- [SCHRIFTLICHER AUFTRAG 1] Sammle aus den Zeilen weiter unten alle heraus, in denen die Zeichenfolge „Events“ vorkommt, und gib jede davon wortgetreu wieder.
---- AUSWAHL
Einreiseverbot nach Gedicht Selbst Grass-Gegner kritisieren Israels Reaktion

"Völliger Blödsinn", "unnötige Aufwertung", "absurd": Sogar Politiker und Intellektuelle, die Günter Grass' Gedicht scharf kritisieren, verurteilen Israels Einreiseverbot für den Schriftsteller. Manche wie der Publizist Ralph Giordano äußern aber auch Verständnis für die Reaktion des Landes.
Günter Grass (Archivbild von 2009): Einreiseverbot "lenkt vom Thema ab"

Günter Grass (Archivbild von 2009): Einreiseverbot "lenkt vom Thema ab"
--------
---- VORLIEGENDES MATERIAL
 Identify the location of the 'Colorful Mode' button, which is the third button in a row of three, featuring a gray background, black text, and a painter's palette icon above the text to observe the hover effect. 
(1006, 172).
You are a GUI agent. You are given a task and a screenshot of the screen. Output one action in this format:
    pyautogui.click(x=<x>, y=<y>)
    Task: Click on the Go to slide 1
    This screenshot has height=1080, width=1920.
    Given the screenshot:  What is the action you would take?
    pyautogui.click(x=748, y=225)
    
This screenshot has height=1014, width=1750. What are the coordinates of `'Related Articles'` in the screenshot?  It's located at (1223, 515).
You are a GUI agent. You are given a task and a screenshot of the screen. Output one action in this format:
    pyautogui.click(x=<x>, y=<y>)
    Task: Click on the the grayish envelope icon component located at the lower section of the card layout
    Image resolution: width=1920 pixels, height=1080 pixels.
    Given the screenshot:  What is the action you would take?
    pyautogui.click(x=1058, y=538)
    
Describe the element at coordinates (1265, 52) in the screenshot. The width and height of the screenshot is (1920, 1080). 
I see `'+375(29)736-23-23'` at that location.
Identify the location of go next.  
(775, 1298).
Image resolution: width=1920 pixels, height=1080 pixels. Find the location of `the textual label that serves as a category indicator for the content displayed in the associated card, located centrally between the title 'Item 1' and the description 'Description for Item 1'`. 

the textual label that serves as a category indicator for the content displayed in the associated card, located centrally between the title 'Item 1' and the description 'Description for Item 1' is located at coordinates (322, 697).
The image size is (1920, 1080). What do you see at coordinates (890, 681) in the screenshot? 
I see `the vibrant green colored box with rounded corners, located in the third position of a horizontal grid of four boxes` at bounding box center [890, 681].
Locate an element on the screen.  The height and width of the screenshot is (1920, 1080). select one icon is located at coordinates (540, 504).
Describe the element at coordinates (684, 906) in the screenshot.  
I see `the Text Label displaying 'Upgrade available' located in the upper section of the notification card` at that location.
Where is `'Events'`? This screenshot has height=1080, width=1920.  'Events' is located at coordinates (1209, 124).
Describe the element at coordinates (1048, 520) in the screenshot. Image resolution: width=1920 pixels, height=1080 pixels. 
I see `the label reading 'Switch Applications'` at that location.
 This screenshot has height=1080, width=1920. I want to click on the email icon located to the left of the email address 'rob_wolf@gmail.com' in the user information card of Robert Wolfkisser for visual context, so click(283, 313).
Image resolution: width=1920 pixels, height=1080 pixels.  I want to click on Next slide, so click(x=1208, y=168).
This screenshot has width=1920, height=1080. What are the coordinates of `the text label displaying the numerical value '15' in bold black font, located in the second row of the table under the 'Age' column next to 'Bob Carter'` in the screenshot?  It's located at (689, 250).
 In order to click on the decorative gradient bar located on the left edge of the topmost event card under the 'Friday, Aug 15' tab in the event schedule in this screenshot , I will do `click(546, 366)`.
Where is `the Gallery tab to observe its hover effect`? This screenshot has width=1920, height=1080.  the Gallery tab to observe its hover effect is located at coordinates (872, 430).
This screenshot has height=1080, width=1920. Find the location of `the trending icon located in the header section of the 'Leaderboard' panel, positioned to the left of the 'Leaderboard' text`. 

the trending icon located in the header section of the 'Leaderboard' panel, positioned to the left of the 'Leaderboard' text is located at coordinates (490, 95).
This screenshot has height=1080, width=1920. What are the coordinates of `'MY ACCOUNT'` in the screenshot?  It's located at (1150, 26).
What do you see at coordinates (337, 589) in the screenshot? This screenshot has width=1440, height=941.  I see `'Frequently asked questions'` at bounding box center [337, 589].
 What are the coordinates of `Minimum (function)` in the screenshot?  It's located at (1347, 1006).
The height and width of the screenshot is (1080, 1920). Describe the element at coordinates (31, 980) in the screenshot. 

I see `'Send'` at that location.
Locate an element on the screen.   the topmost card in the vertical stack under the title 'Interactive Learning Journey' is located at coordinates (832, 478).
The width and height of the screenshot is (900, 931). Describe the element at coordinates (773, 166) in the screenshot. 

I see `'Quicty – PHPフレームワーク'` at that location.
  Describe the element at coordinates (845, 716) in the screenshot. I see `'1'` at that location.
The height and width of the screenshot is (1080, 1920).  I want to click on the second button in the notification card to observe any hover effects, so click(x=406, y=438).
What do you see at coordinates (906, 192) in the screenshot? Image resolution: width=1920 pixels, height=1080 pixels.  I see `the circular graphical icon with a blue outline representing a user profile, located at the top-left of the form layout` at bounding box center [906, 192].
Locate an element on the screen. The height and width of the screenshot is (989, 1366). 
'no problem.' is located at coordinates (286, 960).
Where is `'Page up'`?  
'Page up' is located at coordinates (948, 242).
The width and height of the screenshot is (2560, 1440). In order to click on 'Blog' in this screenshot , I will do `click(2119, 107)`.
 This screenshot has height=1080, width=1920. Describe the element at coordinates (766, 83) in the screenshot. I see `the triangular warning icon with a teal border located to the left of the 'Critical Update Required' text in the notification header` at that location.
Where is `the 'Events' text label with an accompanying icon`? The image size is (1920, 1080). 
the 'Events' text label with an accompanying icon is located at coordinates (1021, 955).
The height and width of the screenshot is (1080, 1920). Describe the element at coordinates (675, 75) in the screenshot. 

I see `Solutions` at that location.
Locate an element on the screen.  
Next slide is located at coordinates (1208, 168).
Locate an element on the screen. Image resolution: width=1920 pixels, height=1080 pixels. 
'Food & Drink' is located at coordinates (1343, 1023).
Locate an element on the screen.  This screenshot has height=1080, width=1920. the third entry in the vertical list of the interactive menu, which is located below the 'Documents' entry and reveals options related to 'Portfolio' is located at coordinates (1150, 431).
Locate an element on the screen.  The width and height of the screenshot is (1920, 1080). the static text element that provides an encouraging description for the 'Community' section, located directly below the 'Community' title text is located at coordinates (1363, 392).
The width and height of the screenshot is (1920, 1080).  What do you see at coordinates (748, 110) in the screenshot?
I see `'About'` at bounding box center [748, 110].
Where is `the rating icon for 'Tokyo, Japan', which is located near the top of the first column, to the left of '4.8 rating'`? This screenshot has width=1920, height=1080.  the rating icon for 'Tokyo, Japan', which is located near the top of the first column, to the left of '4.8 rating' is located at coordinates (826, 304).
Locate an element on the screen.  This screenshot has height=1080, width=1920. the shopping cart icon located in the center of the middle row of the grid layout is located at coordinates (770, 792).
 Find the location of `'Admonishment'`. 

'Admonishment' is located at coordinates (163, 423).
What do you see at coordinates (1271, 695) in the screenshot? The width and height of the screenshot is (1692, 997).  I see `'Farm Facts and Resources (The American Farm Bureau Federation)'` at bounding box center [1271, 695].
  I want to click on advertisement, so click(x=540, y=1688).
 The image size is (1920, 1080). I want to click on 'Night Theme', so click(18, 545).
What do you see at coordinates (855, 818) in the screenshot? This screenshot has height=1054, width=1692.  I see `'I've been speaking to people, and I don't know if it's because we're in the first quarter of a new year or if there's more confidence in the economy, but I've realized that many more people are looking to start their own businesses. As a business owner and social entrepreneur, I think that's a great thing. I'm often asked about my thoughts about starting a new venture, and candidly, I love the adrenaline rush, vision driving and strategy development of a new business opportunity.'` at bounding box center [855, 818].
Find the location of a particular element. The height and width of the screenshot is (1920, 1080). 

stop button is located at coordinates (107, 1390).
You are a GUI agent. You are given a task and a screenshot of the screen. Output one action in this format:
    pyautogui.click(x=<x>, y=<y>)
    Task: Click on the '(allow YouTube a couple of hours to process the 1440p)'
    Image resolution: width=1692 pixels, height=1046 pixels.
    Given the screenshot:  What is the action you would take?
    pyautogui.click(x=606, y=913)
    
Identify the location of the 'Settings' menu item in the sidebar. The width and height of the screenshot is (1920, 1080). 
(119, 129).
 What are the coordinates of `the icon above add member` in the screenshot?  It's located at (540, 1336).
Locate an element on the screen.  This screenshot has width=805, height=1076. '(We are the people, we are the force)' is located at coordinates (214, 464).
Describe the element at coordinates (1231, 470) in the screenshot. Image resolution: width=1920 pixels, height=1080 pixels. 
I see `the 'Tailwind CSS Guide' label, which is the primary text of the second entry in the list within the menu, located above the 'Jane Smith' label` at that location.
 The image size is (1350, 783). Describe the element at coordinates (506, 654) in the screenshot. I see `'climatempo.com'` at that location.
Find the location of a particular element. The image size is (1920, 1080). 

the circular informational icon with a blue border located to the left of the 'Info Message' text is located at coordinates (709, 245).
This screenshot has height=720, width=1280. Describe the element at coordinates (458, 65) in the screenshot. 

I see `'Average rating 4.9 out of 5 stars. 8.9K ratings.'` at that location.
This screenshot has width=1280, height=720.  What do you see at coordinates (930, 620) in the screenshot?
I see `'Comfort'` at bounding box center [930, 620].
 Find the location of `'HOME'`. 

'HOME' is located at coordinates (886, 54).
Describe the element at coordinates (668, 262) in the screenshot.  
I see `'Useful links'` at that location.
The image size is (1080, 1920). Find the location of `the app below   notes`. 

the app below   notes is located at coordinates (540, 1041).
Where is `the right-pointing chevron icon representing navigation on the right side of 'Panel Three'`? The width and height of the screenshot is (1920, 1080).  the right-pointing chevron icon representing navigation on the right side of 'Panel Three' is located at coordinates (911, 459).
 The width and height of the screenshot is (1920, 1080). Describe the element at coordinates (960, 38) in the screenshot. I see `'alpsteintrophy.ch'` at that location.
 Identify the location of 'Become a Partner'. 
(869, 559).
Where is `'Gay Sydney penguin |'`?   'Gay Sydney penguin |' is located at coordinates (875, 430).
--------
- [SCHRIFTLICHER AUFTRAG 2] Setze den Artikel oben über Israels Einreiseverbot für Günter Grass nach seinem letzten Satz fort.

- [LÖSUNG DER AUFGABE 1]
Where is `'Events'`? This screenshot has height=1080, width=1920.  'Events' is located at coordinates (1209, 124).
Where is `the 'Events' text label with an accompanying icon`? The image size is (1920, 1080). 
the 'Events' text label with an accompanying icon is located at coordinates (1021, 955).

- [LÖSUNG DER AUFGABE 2]
Foto: dapd

Hamburg - Die israelische Regierung gerät im Fall Günter Grass nun selbst unter Druck. Der deutsche Literaturnobelpreisträger hatte in seinem Gedicht "Was gesagt werden muss" geschrieben, die Atommacht Israel bedrohe den Weltfrieden und könne das iranische Volk mit einem Erstschlag auslöschen. Israels Innenminister Eli Jischai von der strengreligiösen Schas-Partei verhängte daraufhin ein Einreiseverbot gegen den Schriftsteller. Doch diese Reaktion sorgt nun weltweit für Empörung. "Hysterisch" sei der Schritt der Regierung in Jerusalem, schreibt die israelische Zeitung "Haaretz".

Israels früherer Botschafter Shimon Stein sagte, die Regierung tue Grass mit ihrem Einreiseverbot den größten Gefallen. "Es lenkt vom eigentlichen, wirklich wichtigen Thema ab: dem Streben des Iran nach nuklearen Waffen", sagte Stein der Zeitung "B.Z.". Die Regierung lenke die Diskussion in eine falsche Richtung und werte Grass unnötig auf. Stein sagte, das Gedicht sei vor allen Dingen ein deutsches Thema, weil es dabei um die andauernde Bewältigung der eigenen Vergangenheit gehe.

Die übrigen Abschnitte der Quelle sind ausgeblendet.